Но едва он открыл рот, чтобы начать что-то объяснять Бусинке, запиликал мобильник. Боруцкий и не хотел бы брать, но с Соболевым у них были дела, которые не отодвинешь. Потому, так и продолжая гладить волосы Агнии, не позволив ей подняться со своего плеча, Вячеслав ответил на вызов:
– Слушаю, Соболь. Как детвора? – поинтересовался он у кума, видя явный намек на необходимость «вежливости», в глазах жены, тихо прислушивающейся к разговору.
– Нормально, растем, – усмехнулся в ответ Соболев. – Ваша как?
– Буянит, – весело констатировал Вячеслав, наблюдая, как Алинка пытается поймать хвост Мони.
Соболев еще раз усмехнулся в трубку, дав понять, что знает, о чем говорит Вячеслав.
– Я насчет Лютого, – после «любезностей», уточнил Соболев, возвращая разговор в серьезное русло.
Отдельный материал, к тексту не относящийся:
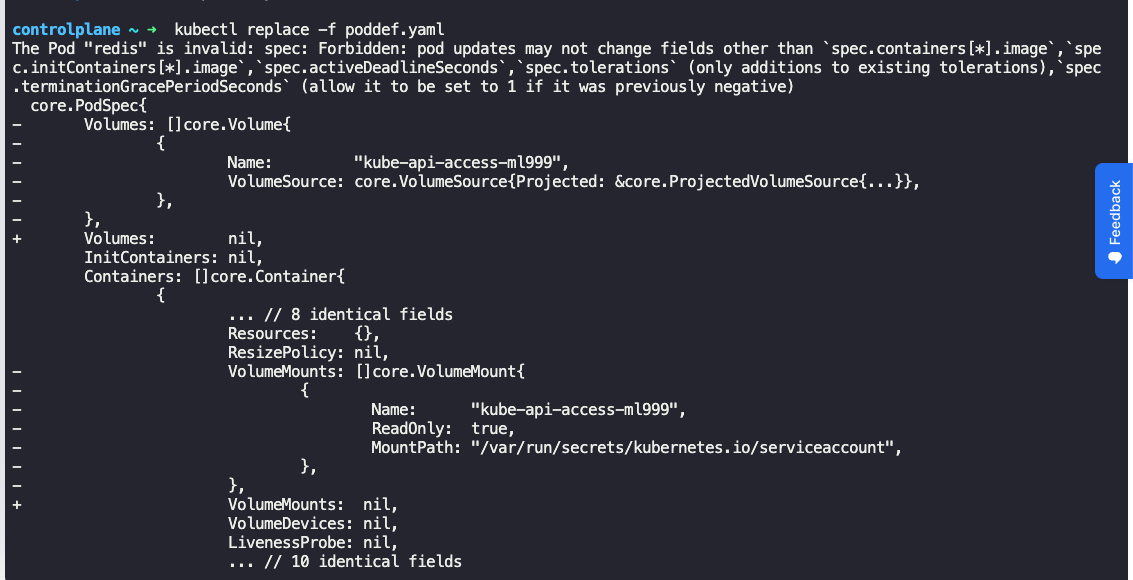This screenshot has width=1133, height=580.
Task: Click the "kubectl" command word
Action: pos(205,29)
Боруцкий внимательно слушал, что нарыл Никольский, и что они с Соболем решили, высказывал свои мысли. А сам подумал о прошлом. Об очень далеком прошлом, о котором никто особо и не знал. Даже с Федотом они тогда знакомы не были.
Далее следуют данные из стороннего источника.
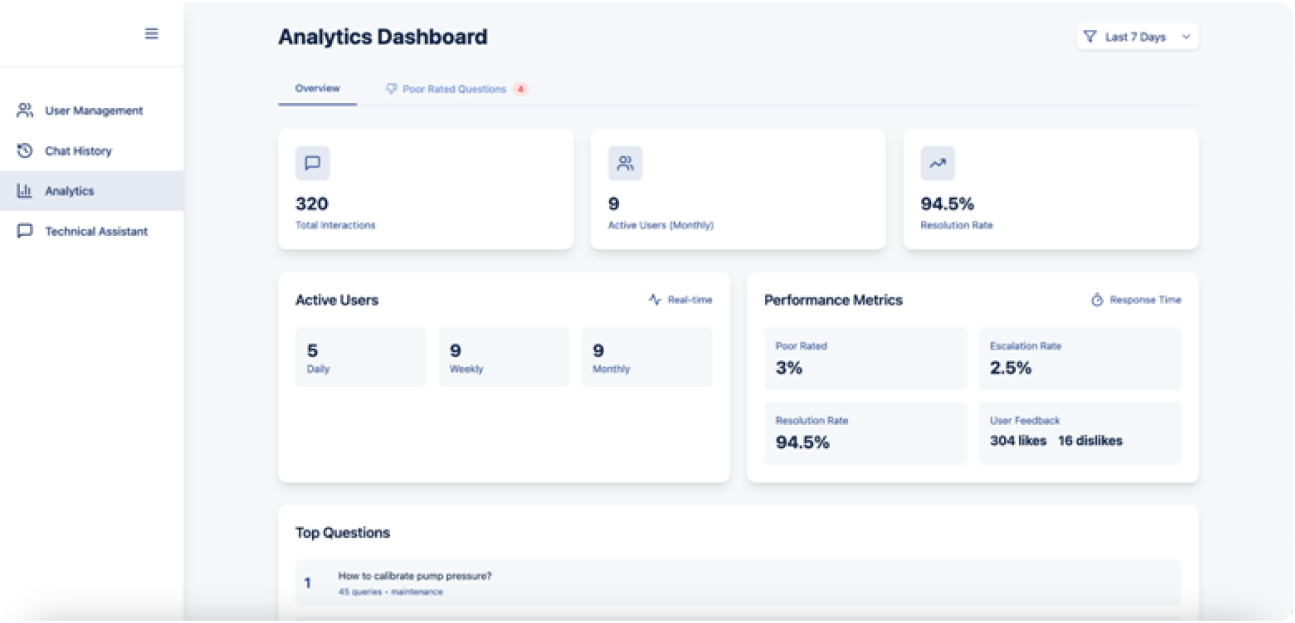This screenshot has width=1295, height=623.
Task: Open the sidebar hamburger menu
Action: coord(151,33)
Вячеслав Боруцкий знал человека, которого сейчас называли Лютым, с четырнадцати лет. Нет, они не общались и не дружились тогда. Слишком большая была между ними разница в иерархии интерната.
Вячеслав вырос там, попав в приют после гибели обоих родителей. Ни о том, что они, граждане Польши, делали на территории Советской Украины, ни о том, как они погибли, он ничего не знал. Его, шестилетнего пацана, определили в ближайший приют, вроде даже собирались переправить назад, в Польшу, да так и не сподобились, что-то. Так Боруцкий и остался там. Да так адаптировался, что не хотел быть одним из серой массы, стал сам «добывать себе счастья» собственной силой и смекалкой. И достиг немалых «успехов», доводя до ударов воспитателей и попав под пристальное наблюдение милиции.
Лютый (Вячеслав не помнил его настоящего имени, не интересуясь тогда подобным) попал в приют диким пацаненком лет десяти от роду. Он был младше Боруцкого, каким-то странным, чуть ли не сумасшедшим. Напоминал больше дикого зверька: тощего, угловатого, готового драться зубами, ногтями и голыми пальцами, ободранными до крови за свой кусок хлеба. При этом он никогда не велся на поддевки и провокации, держался особняком и прослыл ненормальным, имеющим чуть ли не колдовские способности среди остальных. Он по большей части молчал, один раз за всю память Боруцкого устроив ор, когда воспитатели его постригли под машинку. В остальных случаях этот пацаненок держал рот на замке, а если и говорил, то как-то глухо, невнятно и таким западенским говором, что мало кто пытался вникнуть в его слова.